By IT Brew Staff
less than 3 min read
Definition:
Cyberattackers use phishing tactics to trick victims into believing they’re interacting with a legitimate institution or trusted individual via text, email, or phone. These tactics may include fake stories and pressure tactics (such as creating a false sense of urgency) to convince a victim to give up sensitive information like login credentials or financial information. Attackers may also compel a victim into installing malware on a device.
Phishing is a particularly insidious cyberattack because it plays on human psychology, allowing attackers to sidestep many sophisticated cybersecurity tools designed to block attacks. Just one employee clicking on a link in a phishing email can result in a ransomware crisis for an entire company.
There are several variations on phishing, including:
- Vishing. Phishing attacks that take place over the phone, with an attacker pretending to be someone the victim trusts (such as their company’s accounts payable manager).

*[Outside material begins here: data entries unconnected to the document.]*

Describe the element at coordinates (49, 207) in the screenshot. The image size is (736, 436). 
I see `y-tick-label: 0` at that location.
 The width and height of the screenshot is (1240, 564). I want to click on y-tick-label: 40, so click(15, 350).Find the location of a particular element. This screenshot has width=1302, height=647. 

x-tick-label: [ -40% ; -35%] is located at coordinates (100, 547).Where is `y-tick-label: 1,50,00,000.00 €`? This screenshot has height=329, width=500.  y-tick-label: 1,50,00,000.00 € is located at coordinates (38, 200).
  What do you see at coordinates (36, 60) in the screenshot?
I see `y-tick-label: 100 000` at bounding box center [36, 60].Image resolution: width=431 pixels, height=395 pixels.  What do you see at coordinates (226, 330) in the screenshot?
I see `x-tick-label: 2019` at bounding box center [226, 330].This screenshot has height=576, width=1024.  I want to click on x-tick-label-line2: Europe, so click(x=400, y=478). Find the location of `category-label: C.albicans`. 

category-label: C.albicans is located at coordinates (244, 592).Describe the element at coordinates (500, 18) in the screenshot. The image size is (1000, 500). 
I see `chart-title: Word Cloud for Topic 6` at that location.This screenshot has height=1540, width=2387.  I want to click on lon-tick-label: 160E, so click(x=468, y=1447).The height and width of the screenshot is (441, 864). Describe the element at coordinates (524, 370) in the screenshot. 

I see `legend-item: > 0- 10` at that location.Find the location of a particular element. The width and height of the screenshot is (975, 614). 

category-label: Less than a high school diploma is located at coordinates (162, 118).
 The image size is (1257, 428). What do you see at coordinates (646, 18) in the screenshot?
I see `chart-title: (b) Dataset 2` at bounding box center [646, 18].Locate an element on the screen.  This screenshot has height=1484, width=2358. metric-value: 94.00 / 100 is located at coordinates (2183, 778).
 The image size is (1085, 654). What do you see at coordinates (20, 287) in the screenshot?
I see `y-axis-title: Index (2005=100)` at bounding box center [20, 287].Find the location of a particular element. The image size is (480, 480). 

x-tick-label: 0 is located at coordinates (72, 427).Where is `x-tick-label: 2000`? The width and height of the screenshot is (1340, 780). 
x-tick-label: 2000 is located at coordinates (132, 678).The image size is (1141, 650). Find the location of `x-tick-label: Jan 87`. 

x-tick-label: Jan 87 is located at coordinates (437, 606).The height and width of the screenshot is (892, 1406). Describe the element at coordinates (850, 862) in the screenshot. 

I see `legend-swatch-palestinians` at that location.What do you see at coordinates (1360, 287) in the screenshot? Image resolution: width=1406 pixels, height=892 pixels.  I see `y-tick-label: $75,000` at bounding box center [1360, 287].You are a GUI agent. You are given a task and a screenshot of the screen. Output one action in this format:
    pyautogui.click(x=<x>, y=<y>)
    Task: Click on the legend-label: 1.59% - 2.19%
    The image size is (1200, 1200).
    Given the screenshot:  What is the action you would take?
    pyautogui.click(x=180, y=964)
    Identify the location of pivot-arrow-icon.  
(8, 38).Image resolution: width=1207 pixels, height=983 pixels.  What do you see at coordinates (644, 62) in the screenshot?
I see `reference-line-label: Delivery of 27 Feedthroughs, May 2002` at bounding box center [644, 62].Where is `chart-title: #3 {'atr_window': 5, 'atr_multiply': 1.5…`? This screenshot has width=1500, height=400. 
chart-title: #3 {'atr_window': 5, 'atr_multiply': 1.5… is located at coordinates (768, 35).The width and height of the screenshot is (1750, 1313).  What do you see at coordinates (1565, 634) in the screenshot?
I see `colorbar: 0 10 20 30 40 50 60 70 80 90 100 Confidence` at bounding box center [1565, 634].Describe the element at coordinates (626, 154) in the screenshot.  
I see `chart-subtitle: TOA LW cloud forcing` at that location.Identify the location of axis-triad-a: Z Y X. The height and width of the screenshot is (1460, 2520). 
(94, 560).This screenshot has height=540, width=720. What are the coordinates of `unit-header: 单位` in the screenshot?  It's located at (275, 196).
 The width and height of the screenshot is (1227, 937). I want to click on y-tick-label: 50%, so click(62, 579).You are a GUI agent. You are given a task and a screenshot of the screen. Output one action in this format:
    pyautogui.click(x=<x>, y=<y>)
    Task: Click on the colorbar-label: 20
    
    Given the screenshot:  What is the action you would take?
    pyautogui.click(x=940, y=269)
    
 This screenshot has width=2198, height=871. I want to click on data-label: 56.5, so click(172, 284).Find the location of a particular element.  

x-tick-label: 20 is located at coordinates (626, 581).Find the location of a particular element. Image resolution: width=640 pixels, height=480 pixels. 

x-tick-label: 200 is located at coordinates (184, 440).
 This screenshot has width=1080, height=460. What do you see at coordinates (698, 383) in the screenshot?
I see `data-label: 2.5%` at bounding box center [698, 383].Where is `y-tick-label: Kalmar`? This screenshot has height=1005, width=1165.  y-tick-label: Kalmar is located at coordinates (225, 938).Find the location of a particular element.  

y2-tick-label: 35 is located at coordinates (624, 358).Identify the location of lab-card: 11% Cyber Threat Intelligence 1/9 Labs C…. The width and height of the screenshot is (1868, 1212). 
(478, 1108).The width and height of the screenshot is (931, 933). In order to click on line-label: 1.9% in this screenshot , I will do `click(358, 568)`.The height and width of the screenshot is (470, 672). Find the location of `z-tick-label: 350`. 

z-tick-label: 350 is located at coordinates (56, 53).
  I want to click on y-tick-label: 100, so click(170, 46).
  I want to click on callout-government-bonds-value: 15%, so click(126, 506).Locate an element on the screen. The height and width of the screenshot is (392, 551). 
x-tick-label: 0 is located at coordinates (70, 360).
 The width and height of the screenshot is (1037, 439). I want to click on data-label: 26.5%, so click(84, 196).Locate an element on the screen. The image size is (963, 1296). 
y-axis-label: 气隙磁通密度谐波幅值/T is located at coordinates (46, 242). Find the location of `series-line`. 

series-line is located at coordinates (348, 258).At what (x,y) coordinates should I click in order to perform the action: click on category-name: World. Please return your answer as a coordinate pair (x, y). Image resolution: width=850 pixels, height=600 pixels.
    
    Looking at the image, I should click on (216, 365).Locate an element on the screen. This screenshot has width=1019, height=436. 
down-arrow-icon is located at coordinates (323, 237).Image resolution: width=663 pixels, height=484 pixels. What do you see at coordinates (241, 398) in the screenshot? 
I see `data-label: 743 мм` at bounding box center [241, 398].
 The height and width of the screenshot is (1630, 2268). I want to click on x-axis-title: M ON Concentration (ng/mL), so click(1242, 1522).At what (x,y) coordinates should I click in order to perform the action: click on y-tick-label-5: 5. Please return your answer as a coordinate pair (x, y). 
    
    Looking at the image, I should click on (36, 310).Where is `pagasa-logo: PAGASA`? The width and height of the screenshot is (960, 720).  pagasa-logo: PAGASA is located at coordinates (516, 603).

- Spear phishing. Highly targeted phishing attacks against an individual; these necessitate deeper research on the part of the attacker but can prove highly effective.
- Smishing. A phishing attack that leverages SMS text messages.
IT professionals and cybersecurity experts can employ certain technological defenses against phishing, such as requiring multi-factor authentication. However, the primary defense against phishing is teaching people within an organization to recognize the signs of an attack, such as a suspicious sender’s address, poor spelling, and unexpected or odd attachments.